From: David Hildenbrand <david@redhat.com>
To: "linux-mm@kvack.org" <linux-mm@kvack.org>
Cc: willy@linux.intel.com, Ryan Roberts <ryan.roberts@arm.com>
Subject: The future of PageAnonExclusive
Date: Wed, 11 Dec 2024 12:55:22 +0100 [thread overview]
Message-ID: <9c2a17af-4df8-42f0-93c8-83133b6104fd@redhat.com> (raw)
Hi,
PageAnonExclusive (PAE) is working very reliable at this point. But
especially in the context of THPs (large folios) we'd like to do better:
(1) For PTE-mapped THP, we have to maintain it per page. We'd like to
avoid per-page flags as good as possible (e.g., waste in "struct
page", touching many cachelines).
(2) We currently have to use atomics to set/clear the flag, even when
working on tail pages. While there would be ways to mitigate this
when modifying the flags of multiple tail pages (bitlock protecting
all tail page flag updates), I'd much rather avoid messing with
page tail flags at all.
In general, the PAE bit can be considered an extended PTE bit that we
currently store in the "struct page" that is mapped by the PTE. Ideally,
we'd just store that information in the PTE, or alongside the PTE:
A writable PTE implies PAE. A write-protected PTE needs additional
information whether it is PAE (-> whether we can just remap it writable,
FOLL_FORCE to it, PIN it ...).
We are out of PTE bits, especially when having to implement it across
*all* architectures. That's one of the reasons we went with PAE back
then. As a nice side-effect it allowed for sanity checks when unpinning
folios (-> PAE must still be set, which is impossible when the
information stored in the PTE).
There are 3 main approaches I've been looking into:
(A) Make it a per-folio flag. I've spent endless hours trying to get it
conceptually right, but it's just a big pain: as soon as we clear
the flag, we have to make sure that all PTEs are write-protected,
that the folio is not pinned, and that concurrent GUP cannot work.

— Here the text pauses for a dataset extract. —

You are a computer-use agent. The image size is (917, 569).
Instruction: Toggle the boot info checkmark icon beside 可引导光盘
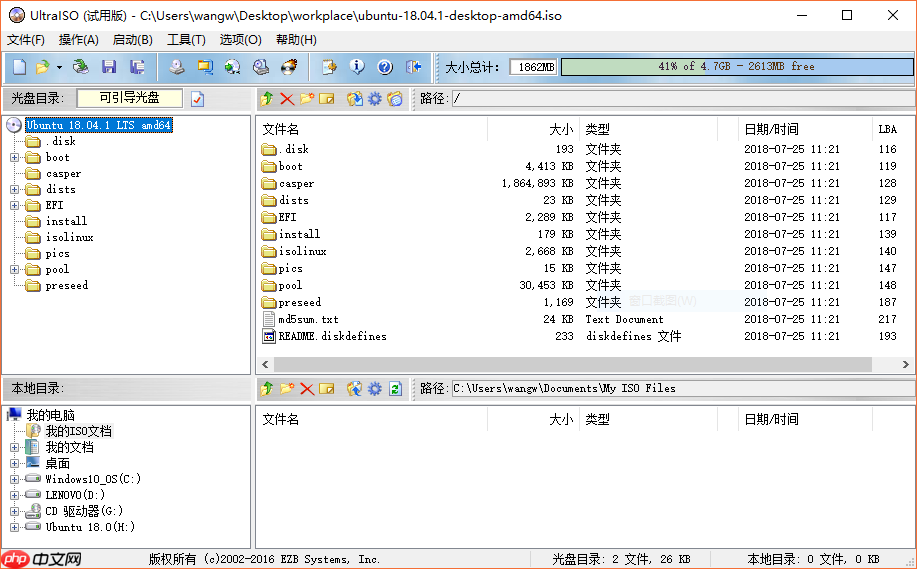pyautogui.click(x=197, y=99)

So far the page table lock protected the PAE bit, but with a per-
folio flag that is not guaranteed for THPs.
fork() with things like VM_DONTCOPY, VM_DONTFORK, early-abort, page
migration/swapout that can happen any time during fork etc. make
this really though to get right with THPs. My head hurts any time I
think about it.
While I think fork() itself can be handled, the concurrent page
migration / swapout is where it gets extremely tricky.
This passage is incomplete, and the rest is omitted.